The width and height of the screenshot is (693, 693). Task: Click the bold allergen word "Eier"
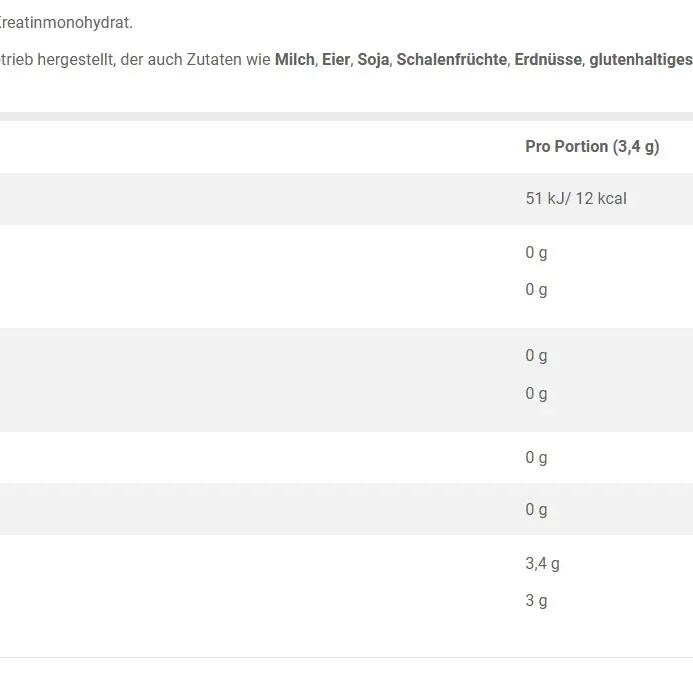tap(336, 60)
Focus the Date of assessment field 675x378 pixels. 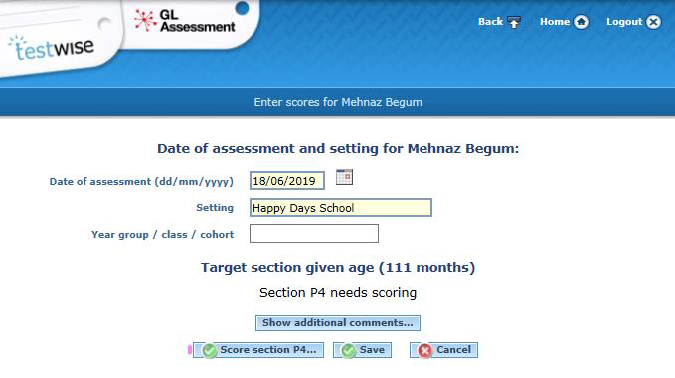[x=287, y=181]
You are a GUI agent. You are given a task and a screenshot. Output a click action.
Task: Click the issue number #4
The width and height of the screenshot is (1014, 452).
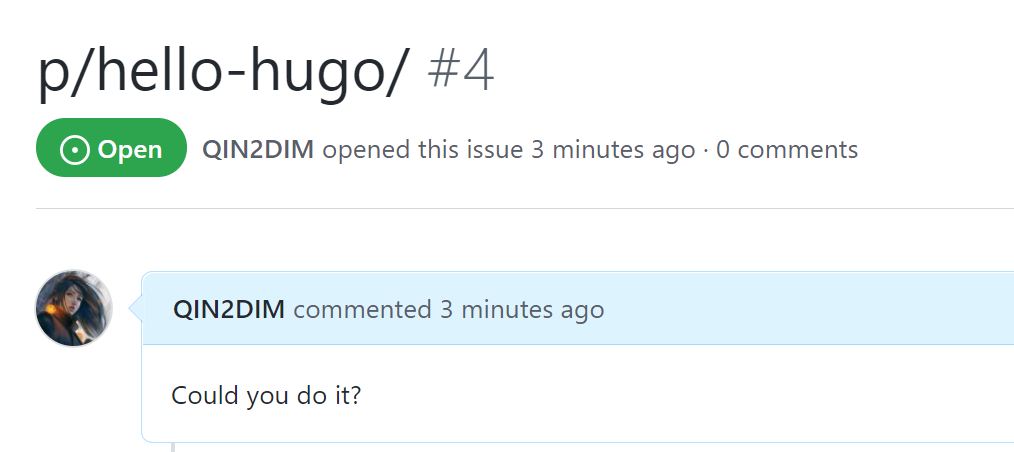(x=461, y=74)
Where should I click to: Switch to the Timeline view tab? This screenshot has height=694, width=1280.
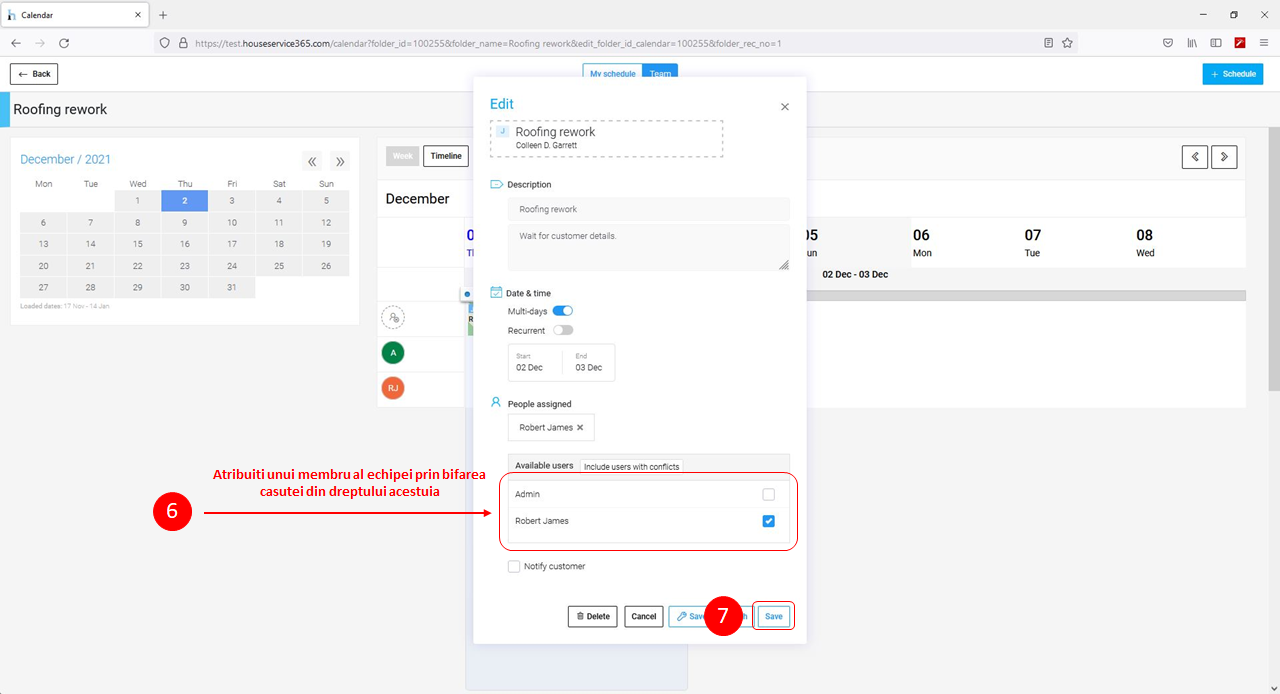coord(446,156)
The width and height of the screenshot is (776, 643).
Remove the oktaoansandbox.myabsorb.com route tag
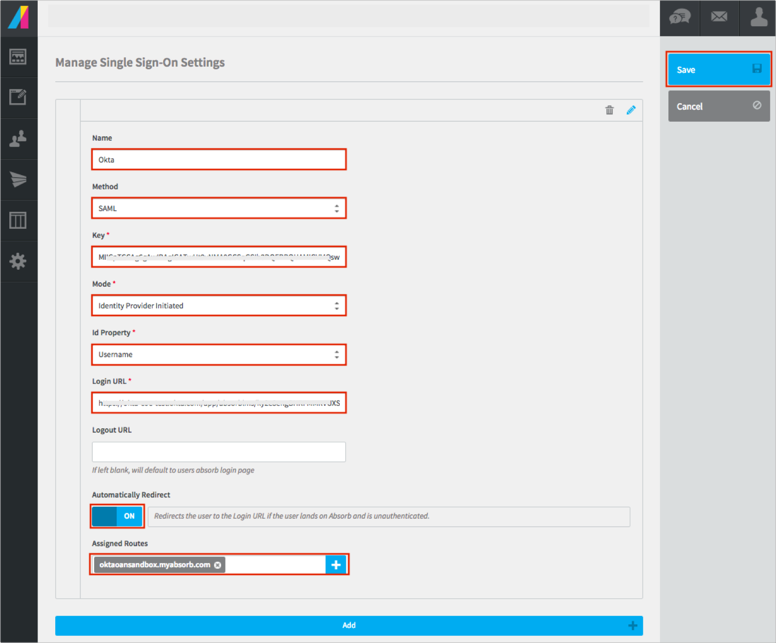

Short task. Pull out each line of the data that contains the string "height". Matching is case-sensitive.

Written reply.
The width and height of the screenshot is (693, 693). Task: Click the bold allergen word "Eier"
The width and height of the screenshot is (1014, 452).
Where should I click to: Switch to the Timeline view tab? This screenshot has height=694, width=1280.
The width and height of the screenshot is (776, 643).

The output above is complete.